Ambon City bay is good for critter watching. I would not personally grade the muck diving here as better than Lembeh Straits in Manado, but it is rewarding for critter lovers and photographers. The dive sites Laha II, and Rhino City are great to see rhinopias, flamboyant cuttlefish, harlequin shrimps, frogfish, and octopus. There is a price to pay, however, most of these critters enjoy staying under the fishing boats. So you would be diving in rubbish strewn waters. You can see some of Goh Siang’s photos.

On the opposite bank is a dive site called Pantai Nama, a wall dive similar to many you can see in the region, but rare as it is in a bay. Barramundi Cod can be found at this sight among all the usual reef dwellers in Indonesian waters.
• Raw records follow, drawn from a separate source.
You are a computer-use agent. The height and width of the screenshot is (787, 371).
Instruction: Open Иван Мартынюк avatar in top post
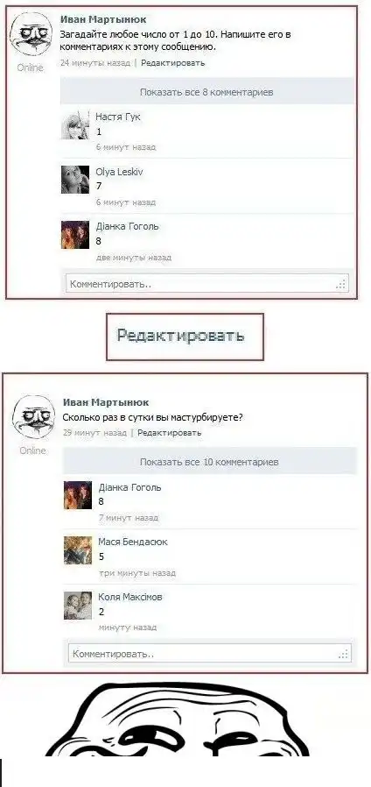[x=31, y=33]
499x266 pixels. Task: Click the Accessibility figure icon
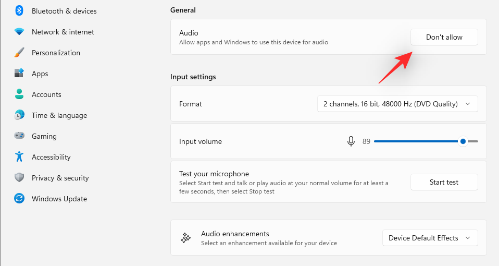point(19,157)
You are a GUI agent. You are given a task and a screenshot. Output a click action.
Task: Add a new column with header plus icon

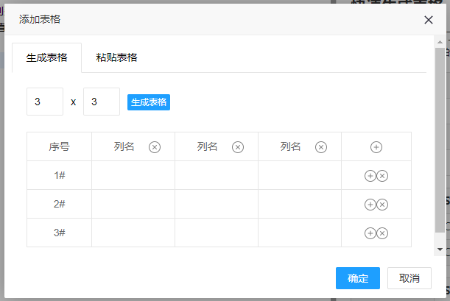coord(376,147)
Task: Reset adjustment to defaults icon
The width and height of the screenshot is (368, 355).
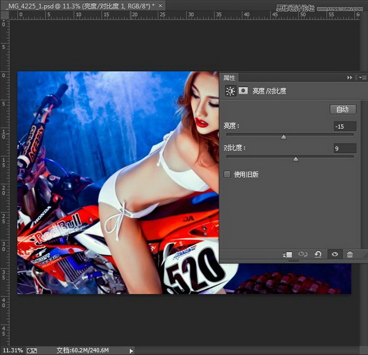Action: pyautogui.click(x=318, y=254)
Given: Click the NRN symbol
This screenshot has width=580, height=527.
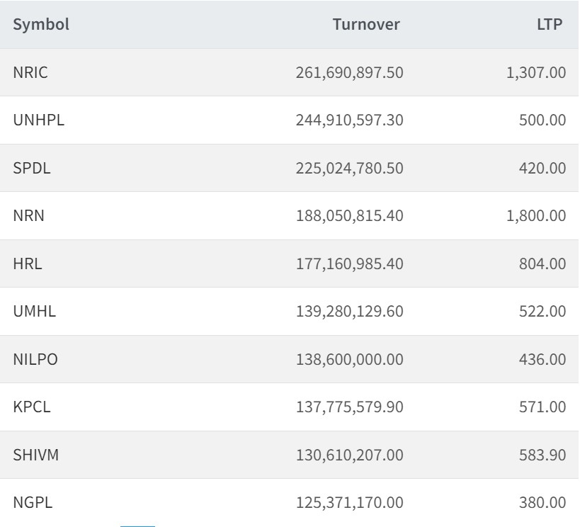Looking at the screenshot, I should pos(29,216).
We even caught sight of Devil Rays and even a single Hammerhead shark at 23m, which totally made the trip for two of my dive buddies who spotted it.
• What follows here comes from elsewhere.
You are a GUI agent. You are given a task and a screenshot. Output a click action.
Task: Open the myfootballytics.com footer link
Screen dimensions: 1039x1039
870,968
Weather permitting, try to go out of the bay to the sites Pintu Kota and Hukurilla. They offer beautiful swimthroughs teaming with fish life, the underwater-scape is beautiful out there. A trip out to Pulau Tiga will also yield sights typical of Indonesian reef diving, you can find Napoleon Wrasse out in the island. Asilulu Point is a dive site that has gigantic barrel sponges the size of small cars. Definitely something wonderful to see after spending days diving with the rubbish.

Ambon City bay is full of rubbish. It was a stark reminder that the developed world has sold its first world products (with first world packaging) to the third world, without providing first world rubbish disposal. So all that fancy wrappers and plastic bags goes into the sea, the traditional rubbish bin, which was fine when for generations upon generations, only organic wastes were thrown in them. Environmentalists groups should look at providing rubbish collection and disposal services to the third world, and make importers of first world packaged products pay for it.

One awesome thing about Ambon City is that the 24 hours no fly time can be amply taken up. Take a 30km drive to the village of Waai where you can play with 1.5 to 2 metre long freshwater eels that are sacred and native to the cold spring water river. Local fruits are also available fresh from smallholder stalls by the roadside.

I rather enjoyed my time in Ambon but I felt that the dive destination lacks a certain focal point to get my adrenalin pumping (this may explain why it took me 5 months to get off my arse and write this). However, I think photographers of critters would truly appreciate the ease of finding species almost impossible to see elsewhere. Relaxing easy diving if a little on the cold side.